Pie crust confusion

Hi! I made a buttermilk chess pie yesterday and the weirdest thing happened. I made one full pie and I had extra dough and filling so I lined some muffin tins with raw dough and filled them just to see what would happen. The crust textures were entirely different! I'm very confused why. The mini pies were flaky and tender, the crust was perfect. On the big pie though, the crust was tough and leathery! The only difference was blinding baking. I blind baked the large pie before adding the filling. I blind baked it at around 400 and then the mini pies were around 350. It definitely wasn't my crust recipe or method because I used the same dough for both. Anyway, I was just wondering if anyone had any thoughts on why the crust textures would be so different. Thank you!

Callie
  • Posted by: Callie
  • November 18, 2018
  • 3014 views
  • 3 Comments

3 Comments

Smaug November 18, 2018
I don't think overbaking a crust can make it tough, I've never noticed it and I have overbaked pies. Since volume is a cube function and area a square function, the proportion of filling to crust will be much higher in the large pie; this could effect the crust through more weight, more moisture absorbed from the filling, or the difference that the thermal mass of the filling would make in the baking characteristics- possibly others I haven't thought of. It would certainly be interesting to do some experiments if you don't mind having a lot of pies around.
 
Hana A. November 18, 2018
Hi Callie - That is interesting! I'm wondering if maybe you took the par baking a bit longer than needed (hence the toughness). Without knowing how long you par baked it, perhaps reducing the time to just 12-15 minutes would help (read more on par baking here: https://food52.com/blog/10858-everything-you-need-to-know-about-par-baking, and our baking pro Erin McDowell's Maple Chess Pie tips here: https://food52.com/recipes/32159-maple-chess-pie).
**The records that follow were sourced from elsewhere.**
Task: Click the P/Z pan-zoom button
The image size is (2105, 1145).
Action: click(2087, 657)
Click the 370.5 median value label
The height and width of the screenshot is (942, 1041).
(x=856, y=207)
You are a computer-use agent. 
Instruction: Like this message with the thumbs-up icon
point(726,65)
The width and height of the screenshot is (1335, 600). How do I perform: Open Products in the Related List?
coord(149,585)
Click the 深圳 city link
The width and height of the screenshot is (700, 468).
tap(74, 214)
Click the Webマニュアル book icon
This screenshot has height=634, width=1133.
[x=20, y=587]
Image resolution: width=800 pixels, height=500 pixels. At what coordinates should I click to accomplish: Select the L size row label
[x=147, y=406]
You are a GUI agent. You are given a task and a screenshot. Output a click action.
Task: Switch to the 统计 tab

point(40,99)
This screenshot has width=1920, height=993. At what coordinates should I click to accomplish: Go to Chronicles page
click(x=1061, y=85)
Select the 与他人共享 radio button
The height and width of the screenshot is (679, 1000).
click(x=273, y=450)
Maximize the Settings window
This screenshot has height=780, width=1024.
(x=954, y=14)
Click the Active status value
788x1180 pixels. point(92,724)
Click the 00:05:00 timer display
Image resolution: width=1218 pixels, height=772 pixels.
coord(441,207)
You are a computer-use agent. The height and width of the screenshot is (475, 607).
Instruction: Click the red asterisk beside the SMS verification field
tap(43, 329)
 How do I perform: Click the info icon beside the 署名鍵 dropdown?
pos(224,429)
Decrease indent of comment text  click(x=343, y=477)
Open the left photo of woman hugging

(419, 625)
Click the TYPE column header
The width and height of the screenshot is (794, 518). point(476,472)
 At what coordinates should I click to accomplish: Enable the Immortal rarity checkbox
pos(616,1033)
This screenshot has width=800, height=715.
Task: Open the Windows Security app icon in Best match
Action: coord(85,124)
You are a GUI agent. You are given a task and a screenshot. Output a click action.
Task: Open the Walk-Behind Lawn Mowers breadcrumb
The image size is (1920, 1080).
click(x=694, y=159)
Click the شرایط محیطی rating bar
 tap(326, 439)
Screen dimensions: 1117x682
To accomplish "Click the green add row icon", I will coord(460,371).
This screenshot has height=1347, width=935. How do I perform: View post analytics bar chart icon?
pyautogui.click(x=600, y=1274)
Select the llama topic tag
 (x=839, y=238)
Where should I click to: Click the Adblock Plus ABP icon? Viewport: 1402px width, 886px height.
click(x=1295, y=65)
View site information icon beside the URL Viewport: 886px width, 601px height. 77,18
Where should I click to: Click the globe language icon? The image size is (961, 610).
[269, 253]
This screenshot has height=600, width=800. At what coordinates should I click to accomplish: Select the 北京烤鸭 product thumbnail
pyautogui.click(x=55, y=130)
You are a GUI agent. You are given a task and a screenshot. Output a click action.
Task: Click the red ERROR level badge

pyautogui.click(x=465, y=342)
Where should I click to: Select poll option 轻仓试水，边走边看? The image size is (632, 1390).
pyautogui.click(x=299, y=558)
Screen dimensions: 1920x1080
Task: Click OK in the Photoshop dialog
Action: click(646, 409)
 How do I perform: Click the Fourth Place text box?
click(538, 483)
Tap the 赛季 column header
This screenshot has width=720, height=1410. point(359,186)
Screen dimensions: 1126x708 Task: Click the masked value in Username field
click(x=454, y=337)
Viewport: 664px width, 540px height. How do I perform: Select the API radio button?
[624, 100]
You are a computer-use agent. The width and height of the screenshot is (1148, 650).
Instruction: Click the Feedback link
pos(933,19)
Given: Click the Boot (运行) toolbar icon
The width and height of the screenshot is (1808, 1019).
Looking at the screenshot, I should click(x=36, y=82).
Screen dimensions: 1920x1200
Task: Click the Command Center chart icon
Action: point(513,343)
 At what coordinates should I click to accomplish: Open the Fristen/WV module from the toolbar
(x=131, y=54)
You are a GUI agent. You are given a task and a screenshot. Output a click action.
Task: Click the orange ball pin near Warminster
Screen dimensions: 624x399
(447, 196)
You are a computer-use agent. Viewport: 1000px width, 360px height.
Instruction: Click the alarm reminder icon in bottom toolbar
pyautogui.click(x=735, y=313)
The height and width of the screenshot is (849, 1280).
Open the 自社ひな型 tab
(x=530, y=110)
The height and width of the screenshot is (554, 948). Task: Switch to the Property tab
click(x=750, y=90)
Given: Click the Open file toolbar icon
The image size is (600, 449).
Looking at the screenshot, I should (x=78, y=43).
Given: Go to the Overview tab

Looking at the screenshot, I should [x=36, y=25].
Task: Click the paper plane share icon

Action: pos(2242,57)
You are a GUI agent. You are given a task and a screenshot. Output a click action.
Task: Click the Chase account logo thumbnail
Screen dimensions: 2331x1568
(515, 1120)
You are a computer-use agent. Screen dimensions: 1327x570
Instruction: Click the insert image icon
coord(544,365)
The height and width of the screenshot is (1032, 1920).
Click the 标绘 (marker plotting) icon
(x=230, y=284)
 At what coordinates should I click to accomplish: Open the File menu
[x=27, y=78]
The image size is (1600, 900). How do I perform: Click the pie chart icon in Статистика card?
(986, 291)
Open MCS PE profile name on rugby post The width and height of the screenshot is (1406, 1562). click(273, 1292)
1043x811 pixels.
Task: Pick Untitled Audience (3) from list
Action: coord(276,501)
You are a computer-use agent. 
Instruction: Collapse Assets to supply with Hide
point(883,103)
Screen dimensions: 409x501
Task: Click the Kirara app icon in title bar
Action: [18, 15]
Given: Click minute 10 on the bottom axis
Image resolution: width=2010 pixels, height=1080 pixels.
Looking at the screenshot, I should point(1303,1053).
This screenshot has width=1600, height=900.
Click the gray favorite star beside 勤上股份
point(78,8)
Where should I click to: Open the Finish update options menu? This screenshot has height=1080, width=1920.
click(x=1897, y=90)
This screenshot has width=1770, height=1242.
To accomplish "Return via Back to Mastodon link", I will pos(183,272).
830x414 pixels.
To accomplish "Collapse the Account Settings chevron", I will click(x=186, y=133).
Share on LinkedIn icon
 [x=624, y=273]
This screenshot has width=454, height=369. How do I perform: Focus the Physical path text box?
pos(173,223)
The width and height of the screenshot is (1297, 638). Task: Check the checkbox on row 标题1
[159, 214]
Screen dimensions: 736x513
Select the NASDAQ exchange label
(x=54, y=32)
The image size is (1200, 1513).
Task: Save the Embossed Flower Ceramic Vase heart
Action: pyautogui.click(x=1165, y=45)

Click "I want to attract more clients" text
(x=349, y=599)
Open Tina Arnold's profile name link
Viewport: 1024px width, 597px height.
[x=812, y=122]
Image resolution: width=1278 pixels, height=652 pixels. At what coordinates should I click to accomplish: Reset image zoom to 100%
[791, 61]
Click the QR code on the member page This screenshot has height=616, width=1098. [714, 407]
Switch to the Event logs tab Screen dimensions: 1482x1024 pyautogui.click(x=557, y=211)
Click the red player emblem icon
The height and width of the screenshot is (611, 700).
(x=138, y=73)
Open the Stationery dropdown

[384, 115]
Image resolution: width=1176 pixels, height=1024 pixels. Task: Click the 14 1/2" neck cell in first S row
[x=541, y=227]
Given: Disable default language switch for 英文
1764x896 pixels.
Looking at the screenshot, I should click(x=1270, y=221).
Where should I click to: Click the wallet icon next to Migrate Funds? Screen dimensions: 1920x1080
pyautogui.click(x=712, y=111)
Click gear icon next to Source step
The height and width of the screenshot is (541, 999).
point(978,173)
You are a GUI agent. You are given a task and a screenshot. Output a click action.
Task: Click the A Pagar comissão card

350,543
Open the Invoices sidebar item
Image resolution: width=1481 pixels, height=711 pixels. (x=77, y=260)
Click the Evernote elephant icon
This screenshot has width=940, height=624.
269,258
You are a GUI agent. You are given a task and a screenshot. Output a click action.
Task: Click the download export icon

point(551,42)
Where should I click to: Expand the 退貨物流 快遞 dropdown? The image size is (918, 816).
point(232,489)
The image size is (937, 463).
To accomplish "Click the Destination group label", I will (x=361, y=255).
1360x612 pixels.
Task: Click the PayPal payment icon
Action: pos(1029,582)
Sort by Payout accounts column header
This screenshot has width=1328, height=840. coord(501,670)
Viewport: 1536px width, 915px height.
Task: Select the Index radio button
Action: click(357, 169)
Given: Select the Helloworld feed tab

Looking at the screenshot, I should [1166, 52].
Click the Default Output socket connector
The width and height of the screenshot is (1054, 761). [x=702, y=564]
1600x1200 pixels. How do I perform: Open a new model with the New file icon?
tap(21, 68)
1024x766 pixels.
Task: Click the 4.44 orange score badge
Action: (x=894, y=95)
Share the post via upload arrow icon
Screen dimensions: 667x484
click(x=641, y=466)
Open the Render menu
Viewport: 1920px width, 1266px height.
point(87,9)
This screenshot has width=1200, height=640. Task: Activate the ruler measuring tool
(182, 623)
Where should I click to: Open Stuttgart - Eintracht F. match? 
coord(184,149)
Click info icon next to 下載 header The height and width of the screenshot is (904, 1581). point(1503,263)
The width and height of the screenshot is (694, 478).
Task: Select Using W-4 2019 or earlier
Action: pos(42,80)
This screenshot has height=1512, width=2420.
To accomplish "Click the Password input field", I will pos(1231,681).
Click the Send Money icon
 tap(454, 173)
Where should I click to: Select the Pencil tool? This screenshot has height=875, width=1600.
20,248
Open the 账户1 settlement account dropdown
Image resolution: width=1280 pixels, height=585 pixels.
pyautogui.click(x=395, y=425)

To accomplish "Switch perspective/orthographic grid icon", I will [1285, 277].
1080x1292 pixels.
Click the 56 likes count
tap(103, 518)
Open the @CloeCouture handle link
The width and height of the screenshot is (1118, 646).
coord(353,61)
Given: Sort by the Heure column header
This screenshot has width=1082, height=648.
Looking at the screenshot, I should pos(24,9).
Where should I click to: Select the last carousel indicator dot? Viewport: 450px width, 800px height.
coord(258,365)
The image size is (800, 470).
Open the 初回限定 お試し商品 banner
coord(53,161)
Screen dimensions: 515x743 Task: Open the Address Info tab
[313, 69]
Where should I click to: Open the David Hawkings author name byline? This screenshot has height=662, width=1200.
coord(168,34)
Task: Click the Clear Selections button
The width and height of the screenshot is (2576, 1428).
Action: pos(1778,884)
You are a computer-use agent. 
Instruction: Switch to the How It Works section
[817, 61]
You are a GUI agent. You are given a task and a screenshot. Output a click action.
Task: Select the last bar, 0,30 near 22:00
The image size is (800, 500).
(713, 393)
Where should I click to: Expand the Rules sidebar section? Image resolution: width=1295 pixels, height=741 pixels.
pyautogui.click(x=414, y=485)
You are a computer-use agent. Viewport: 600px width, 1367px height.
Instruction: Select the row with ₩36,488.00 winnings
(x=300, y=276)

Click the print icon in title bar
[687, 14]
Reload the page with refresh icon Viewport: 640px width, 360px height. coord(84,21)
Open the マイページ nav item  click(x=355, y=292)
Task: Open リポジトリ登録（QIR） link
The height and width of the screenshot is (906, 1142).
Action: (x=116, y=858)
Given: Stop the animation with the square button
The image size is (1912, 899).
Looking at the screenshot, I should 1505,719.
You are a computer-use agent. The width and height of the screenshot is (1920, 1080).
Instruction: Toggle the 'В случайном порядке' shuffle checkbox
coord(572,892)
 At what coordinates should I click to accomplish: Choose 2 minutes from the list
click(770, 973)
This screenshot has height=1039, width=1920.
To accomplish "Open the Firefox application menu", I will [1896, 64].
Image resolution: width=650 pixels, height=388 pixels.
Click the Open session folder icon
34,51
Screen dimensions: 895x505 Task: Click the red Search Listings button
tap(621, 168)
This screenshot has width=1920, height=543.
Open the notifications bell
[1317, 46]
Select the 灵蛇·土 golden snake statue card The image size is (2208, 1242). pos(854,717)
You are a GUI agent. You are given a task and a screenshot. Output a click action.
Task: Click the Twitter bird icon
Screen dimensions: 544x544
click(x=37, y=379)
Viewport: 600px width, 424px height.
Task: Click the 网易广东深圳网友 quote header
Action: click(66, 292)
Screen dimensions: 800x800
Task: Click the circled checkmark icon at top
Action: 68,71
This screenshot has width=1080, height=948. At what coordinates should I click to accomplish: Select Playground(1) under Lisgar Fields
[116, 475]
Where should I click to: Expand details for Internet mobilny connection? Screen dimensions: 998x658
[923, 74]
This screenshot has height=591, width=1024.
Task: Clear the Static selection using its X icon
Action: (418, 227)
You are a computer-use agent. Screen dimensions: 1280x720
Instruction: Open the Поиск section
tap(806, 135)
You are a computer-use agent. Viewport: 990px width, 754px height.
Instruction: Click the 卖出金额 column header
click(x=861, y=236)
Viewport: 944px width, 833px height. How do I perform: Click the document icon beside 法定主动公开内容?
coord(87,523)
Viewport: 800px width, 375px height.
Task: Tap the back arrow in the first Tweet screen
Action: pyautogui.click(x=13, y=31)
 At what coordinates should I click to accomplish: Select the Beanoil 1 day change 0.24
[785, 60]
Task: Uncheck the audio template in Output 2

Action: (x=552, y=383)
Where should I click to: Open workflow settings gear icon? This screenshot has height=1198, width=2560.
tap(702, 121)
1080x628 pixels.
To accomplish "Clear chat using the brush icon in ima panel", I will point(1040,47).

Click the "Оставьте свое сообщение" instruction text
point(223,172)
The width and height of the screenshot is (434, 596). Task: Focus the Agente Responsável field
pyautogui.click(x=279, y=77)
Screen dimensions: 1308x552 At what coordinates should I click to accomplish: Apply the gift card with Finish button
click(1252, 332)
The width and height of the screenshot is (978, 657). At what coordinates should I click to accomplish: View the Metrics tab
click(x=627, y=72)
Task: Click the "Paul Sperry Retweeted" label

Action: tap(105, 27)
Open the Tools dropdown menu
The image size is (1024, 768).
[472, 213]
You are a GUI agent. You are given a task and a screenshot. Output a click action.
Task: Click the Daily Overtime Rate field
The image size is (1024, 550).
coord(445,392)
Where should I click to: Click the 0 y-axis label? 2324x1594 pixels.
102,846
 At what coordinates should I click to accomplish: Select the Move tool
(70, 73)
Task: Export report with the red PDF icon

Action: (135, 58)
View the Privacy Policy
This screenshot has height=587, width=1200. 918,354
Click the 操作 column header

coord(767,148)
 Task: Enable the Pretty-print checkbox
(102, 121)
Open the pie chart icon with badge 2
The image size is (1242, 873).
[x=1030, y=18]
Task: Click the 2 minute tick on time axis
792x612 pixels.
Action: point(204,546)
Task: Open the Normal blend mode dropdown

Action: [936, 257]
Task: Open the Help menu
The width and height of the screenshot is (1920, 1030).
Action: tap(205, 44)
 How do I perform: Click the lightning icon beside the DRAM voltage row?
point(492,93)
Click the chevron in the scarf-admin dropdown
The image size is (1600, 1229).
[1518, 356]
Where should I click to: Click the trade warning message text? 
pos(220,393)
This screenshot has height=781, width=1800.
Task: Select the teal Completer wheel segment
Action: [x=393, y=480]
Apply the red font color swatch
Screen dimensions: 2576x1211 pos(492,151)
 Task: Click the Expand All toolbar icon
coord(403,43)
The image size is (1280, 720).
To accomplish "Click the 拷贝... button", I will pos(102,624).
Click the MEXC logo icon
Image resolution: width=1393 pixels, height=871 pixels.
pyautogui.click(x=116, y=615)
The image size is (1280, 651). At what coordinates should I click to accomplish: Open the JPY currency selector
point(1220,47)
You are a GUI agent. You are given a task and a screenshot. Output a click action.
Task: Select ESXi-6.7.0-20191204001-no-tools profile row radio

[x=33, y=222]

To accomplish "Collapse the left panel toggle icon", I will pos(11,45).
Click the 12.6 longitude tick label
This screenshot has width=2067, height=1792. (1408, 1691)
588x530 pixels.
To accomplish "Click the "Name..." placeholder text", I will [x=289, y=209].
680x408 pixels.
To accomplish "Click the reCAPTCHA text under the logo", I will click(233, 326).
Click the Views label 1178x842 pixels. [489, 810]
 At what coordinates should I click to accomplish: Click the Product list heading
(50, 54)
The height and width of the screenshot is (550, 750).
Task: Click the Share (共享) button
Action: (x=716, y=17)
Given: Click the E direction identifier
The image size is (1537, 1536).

My theory for your little guys is that the smaller surface area and slightly lower oven temp allowed everything to bake up nice and even, without overdoing it on the custard and giving ample time on the crust.

Would love to know what others think!
 
Callie November 18, 2018
Hmm, that could be! I probably baked it for more than 20. So, in general, over baking can lead to toughness? Thanks for responding!